Usually, around this point in October, the lust that “women” of a basique nature still feel for pumpkin spice after all these years since Starbucks invented the desire for it in 2003, when the pumpkin spice latte was first released, you have to wonder how the rail thin shape of her very body hasn’t somehow turned into a pumpkin as magically as Cinderella’s carriage after midnight. It is this sort of “woman” who also can’t help but delight in such fall activities as going to pumpkin patches or apple orchards and seeking out foliage for the perfect Instagram photo of her holding up a leaf or a Boomerang of her jumping into a pile of them (though even that might be too creative).
Her overloaded craving for a world colored in pumpkin spice and all the associated fall banalities that come with it can be so overpowering–what with draping herself in infinity scarves, oversized sweaters and jeans from Madewell—that she, in fact, might actually manage to saturate her very tampon in the flavor of pumpkin spice. Because, yes, this the type of “girl” who still inserts tampons instead of dripping “her essence” into a bleeding cup. She’s not “earthy” enough for all that, after all, capitalist bitch that she tends to be.

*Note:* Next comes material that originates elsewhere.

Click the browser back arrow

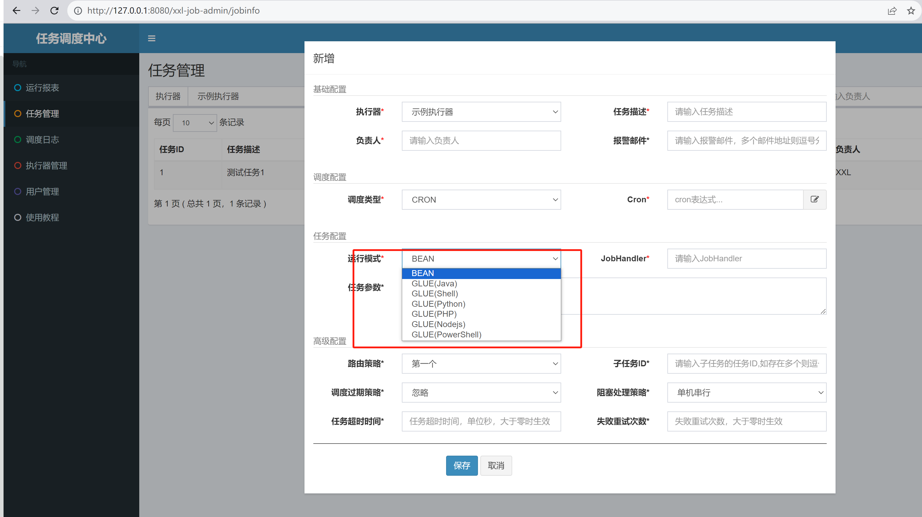(16, 11)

Her ardency for the artificial flavor–as artificial as the millennial “experiences” that have been created to worship fall like some sort of god–is almost as overpowering as the inevitable animal prints that creep into fall clothing collections each year like clockwork. A clockwork pumpkin spice, as it were. Almost as predictable as the ticking biological clock of a “woman” who wants to have her own daughter (therefore temporarily dispense with her pumpkin spice-soaked tampons) that she can mold into the perfect junior basic to carry on the fall tradition of pumpkin spice fervor for generations to come.